Controls on Matrix Block Size in Fractured Reservoirs and Flow Implications: A Modeling Perspective

Jon Olson
University of Texas at Austin, Austin, TX

An important aspect of fractured reservoir recovery is not just the permeability of the fracture system but also the ratio of fracture surface area to matrix volume. The drainage of fluids from matrix to fracture is easier when the fluid has shorter distances to travel. The matrix block size distribution depends on fracture length, spacing and orientation. A numerical fracture mechanics model is used to generate various fracture networks as a function of loading history and initial stress anisotropy. Boundary conditions are chosen to generate both single set fracture systems and interconnected, multi-set networks.
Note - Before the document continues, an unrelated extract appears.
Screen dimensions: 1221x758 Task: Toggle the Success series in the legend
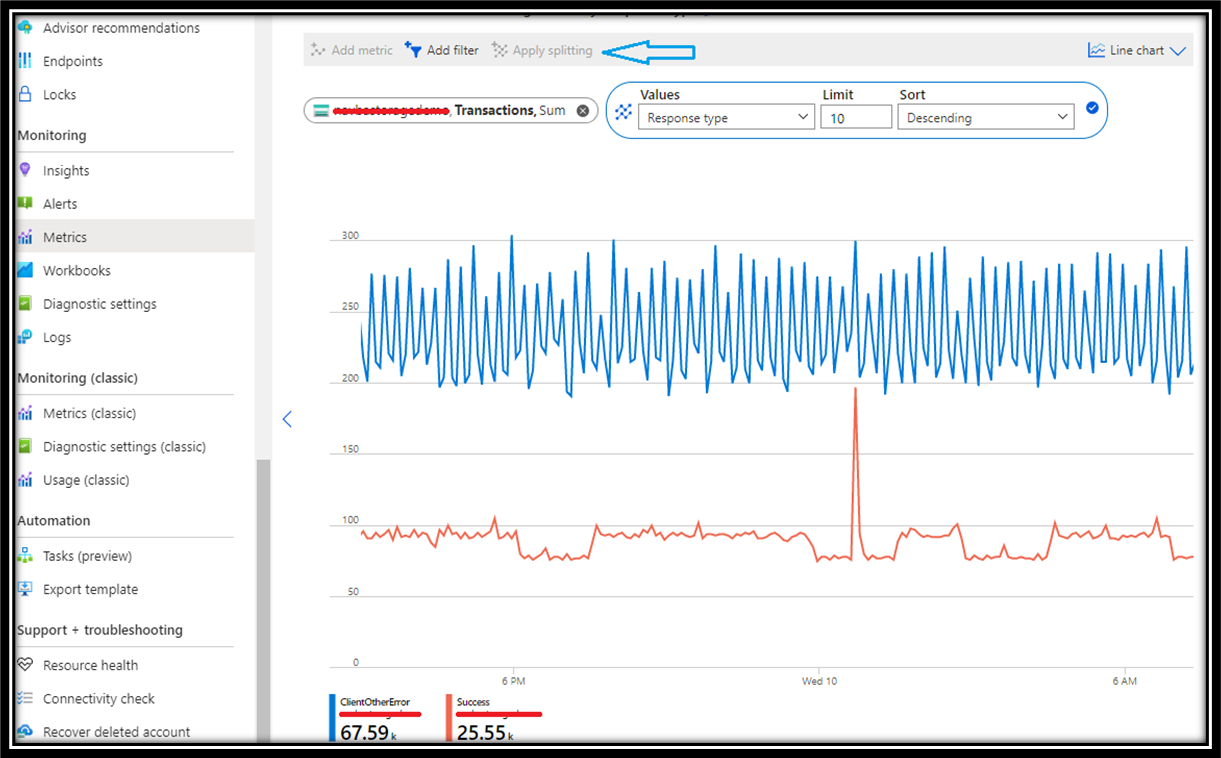tap(473, 702)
In addition to loading conditions, fracture pattern results are strongly influenced by mechanical layer thickness (all examples constitute strata-bound fractures), mechanical properties of the rock (particularly the subcritical index), and initial flaw populations from which the fractures grow. Matrix block sizes are assessed for each pattern by calculating fracture surface area to reservoir volume ratios and maximum drainage distance from matrix to fracture. Finally, flow performance of each fracture pattern is assessed by computing effective single-phase permeability values and two-phase drainage curves using fine-scale finite difference simulations. Results are computed for high and low capillary pressure contrast between matrix and fracture. Two-phase calculations are presented for both primary recovery and waterflood cases. Preliminary results highlight the importance of fracture connectivity (single set versus multi-set fracture networks), well placement (whether directly connected to fracture system or not), and capillary pressure effects.